Again, thanks for raising the point.
The Blackbird
2 years ago
Focus on the Feds
Thanks for this, Monte. Excellent reporting, as usual.
I have been harshly critical of the provincial government for not investing more in social housing while the economy was booming, leaving us with the situation we are presently in only months prior to the Games. It seems it took hard data extracted from social sciences research that determined it is far less expensive, in the long run, to end the problem for the BC Liberals to step up and start providing for those who need our help. Whether the motivation was compassion or dollars and cents, at least some of our homeless won't be come new year. In the end, that's all that matters.
With assistance from the federal government, the new social housing could be built so much faster. Our efforts should be aimed at Stephen Harper's Conservatives for ignoring repeated demands for an annualized funding mechanism for new affordable housing.
The Blackbird
2 years ago
And way to keep the predators out!
Kudos to all staff employed by nonprofit organizations who encounter the difficulties with criminals mentioned in Monte's article. That can't be easy and takes considerable courage.
This action is consistent with strategies that might be used in fighting a real war on drugs. On its own, it does allow people who are committed to enjoying a safer and healthier lifestyle an opportunity to succeed in that effort.
Jeffrey J.
2 years ago
Yes We Can
Mr. Paulsen's comments are right on point. WE CAN change the social conditions of Vancouver. This is an example. More can be found. Which ultimately disproves policy makers who naysay change is impossible. Yes we can.
DerekW
2 years ago
Encouraging
This was a very encouraging read - thank you Monte.
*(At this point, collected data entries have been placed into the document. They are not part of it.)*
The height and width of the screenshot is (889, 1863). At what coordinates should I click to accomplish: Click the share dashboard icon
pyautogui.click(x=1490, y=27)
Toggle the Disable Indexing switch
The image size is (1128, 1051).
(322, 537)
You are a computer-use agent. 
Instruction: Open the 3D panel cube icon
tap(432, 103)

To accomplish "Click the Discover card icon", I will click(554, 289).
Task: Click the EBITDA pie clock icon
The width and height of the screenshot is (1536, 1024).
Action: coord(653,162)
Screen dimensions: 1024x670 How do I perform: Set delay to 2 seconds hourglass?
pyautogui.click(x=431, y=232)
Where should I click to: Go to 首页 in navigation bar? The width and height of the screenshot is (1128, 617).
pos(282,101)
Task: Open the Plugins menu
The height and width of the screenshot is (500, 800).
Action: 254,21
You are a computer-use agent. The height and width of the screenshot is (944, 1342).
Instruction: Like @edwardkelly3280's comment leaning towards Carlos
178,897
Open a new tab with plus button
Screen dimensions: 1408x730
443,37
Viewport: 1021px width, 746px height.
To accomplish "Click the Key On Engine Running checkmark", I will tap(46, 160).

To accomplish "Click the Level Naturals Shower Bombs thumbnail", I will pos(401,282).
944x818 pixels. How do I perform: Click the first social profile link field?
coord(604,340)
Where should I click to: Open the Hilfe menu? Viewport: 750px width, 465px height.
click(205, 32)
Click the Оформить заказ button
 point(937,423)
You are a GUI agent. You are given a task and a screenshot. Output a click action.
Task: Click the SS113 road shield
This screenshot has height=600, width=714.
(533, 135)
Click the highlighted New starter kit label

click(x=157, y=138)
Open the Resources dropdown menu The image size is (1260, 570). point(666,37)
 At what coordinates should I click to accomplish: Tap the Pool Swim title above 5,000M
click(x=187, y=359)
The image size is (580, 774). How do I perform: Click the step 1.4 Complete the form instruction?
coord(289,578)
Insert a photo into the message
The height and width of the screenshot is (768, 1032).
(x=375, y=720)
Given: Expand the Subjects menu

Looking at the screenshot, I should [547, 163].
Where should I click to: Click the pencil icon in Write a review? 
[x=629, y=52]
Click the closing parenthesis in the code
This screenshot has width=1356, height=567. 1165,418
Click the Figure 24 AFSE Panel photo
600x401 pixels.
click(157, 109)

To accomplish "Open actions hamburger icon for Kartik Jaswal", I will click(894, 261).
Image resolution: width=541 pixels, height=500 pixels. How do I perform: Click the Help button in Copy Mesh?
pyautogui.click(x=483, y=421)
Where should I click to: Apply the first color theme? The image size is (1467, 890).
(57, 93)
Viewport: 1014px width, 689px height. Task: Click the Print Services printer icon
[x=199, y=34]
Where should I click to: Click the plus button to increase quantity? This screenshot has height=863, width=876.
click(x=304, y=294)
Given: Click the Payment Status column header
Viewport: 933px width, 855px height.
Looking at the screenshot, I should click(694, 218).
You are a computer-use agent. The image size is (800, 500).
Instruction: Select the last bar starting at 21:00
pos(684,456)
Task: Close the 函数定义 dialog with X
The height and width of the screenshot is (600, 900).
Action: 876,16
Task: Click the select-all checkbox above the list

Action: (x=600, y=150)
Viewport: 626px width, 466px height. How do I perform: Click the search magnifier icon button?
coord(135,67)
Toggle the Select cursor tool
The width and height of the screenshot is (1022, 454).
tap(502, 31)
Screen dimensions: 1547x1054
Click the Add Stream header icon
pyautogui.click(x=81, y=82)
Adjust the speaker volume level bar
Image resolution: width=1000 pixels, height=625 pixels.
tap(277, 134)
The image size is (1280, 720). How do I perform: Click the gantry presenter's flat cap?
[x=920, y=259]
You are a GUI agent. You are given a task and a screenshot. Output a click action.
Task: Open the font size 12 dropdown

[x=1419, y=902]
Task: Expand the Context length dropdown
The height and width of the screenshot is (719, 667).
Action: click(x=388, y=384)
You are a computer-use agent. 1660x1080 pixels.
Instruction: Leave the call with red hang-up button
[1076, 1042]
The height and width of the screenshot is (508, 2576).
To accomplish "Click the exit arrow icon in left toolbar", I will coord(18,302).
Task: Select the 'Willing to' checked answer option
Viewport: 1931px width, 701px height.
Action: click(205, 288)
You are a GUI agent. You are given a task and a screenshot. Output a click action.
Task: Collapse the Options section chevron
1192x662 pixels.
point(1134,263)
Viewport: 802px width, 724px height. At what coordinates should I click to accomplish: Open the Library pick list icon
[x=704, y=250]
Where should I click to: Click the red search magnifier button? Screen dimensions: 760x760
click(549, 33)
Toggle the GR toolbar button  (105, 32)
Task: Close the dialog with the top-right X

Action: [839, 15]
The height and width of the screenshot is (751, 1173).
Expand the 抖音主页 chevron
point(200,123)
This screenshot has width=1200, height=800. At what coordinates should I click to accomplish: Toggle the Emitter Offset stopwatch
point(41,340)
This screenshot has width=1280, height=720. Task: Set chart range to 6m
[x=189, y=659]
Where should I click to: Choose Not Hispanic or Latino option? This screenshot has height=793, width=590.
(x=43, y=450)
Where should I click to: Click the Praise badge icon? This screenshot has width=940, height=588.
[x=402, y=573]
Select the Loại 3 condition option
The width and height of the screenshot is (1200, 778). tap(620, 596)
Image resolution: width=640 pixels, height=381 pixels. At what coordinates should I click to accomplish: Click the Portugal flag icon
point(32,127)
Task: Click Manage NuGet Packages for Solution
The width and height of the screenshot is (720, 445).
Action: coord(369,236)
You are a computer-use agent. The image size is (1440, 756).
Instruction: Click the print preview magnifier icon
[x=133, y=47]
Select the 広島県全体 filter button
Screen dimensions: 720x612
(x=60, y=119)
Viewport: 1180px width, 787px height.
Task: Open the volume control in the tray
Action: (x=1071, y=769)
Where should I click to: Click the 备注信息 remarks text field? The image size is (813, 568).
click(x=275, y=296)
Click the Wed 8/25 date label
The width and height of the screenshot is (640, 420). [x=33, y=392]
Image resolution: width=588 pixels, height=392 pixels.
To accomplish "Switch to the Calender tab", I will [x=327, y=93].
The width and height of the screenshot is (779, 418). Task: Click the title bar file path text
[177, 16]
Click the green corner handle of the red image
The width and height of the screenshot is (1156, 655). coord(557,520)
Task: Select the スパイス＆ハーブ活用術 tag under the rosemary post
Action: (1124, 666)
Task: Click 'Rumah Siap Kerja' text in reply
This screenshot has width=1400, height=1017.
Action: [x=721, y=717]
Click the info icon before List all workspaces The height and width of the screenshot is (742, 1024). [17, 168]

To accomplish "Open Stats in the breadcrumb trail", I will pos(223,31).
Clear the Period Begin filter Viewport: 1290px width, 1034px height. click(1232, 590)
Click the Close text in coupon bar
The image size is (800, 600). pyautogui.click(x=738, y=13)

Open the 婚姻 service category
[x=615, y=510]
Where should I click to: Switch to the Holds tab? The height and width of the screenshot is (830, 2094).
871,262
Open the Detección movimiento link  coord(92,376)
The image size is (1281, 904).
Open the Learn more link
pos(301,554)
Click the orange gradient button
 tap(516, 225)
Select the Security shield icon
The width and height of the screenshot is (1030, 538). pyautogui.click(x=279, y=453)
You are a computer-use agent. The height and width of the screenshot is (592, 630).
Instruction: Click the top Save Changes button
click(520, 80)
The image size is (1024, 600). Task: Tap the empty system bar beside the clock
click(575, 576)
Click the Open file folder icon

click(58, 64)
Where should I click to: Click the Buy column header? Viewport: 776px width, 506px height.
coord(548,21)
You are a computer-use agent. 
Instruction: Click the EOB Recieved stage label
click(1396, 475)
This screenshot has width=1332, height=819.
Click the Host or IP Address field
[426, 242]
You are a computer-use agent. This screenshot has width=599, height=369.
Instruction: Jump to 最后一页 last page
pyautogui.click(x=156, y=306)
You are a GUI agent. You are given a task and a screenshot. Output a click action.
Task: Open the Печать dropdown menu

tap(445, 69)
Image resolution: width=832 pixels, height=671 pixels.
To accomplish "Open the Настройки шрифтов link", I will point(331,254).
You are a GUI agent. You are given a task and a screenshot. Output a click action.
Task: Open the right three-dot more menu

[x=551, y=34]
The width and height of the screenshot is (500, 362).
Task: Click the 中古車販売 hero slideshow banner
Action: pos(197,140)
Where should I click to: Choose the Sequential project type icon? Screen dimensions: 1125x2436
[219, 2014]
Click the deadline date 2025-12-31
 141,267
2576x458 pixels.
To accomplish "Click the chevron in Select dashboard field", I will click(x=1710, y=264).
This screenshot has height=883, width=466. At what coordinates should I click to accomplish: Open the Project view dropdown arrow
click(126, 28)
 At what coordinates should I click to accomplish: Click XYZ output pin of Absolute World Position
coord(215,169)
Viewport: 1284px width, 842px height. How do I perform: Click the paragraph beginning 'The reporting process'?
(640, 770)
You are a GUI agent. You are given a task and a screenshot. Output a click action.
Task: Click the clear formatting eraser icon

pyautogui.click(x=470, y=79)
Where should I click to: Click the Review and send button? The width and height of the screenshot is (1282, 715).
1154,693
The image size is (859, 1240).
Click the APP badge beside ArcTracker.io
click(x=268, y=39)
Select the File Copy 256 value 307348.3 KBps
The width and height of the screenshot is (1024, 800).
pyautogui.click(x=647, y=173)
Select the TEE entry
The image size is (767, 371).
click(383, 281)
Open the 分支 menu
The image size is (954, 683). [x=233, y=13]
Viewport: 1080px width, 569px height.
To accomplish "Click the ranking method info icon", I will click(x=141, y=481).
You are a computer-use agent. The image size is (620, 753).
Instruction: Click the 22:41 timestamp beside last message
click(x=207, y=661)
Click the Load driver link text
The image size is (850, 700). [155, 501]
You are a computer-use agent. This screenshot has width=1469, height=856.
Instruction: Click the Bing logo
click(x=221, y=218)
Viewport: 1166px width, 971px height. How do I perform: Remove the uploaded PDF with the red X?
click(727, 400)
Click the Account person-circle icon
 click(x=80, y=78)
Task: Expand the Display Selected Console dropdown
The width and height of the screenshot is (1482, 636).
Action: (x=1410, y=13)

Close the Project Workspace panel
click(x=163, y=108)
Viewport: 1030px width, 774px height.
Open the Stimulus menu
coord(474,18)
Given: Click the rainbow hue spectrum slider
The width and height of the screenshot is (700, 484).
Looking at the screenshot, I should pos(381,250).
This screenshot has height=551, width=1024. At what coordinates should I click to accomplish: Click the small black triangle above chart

What I really caught from this is that we all have a role to play. The Province played a role by buying the hotel and renovating, while the folks working there played a role with their courage and compassion. I couldn't imagine facing dealers like that.
Wendy Bradley
2 years ago
Speaking of millions....
Wow.
Can someone explain why $450 million is being spent on a stadium roof – a luxury for people who can afford the tickets to sit under the sun for a few hours as they watch a few games?
Seems to me WAY MORE economic stimulus (and savings in lives and taxes) would be gained by following this route...
Many thanks for the article, and the great work.
DonMac2012
2 years ago
Great Article
Thanks for your research, insight and great reporting.
A small beginning perhaps -- given the magnitude of the problem -- BUT -- a beginning nonetheless. NOW -- can we carry on with some momentum ? That will be the true test - OR - will the Province's commitment fizzle as the "Games" come and go ?
adamvan2000
2 years ago
That steel door
would have been better left in place, judging from the fear of this 'person' that still lingers after his departure from the premises. Until we can stand up together united, look people like this in the eye and let them know we will not be bullied, he's just moving elsewhere and the problem continues.
Am I an idealist? Sure. I also know that until then, we're playing the same game the gov't is: shifting responsibility around.
Also, my kudos to the hard-working staff that were smart enough not to let him back in.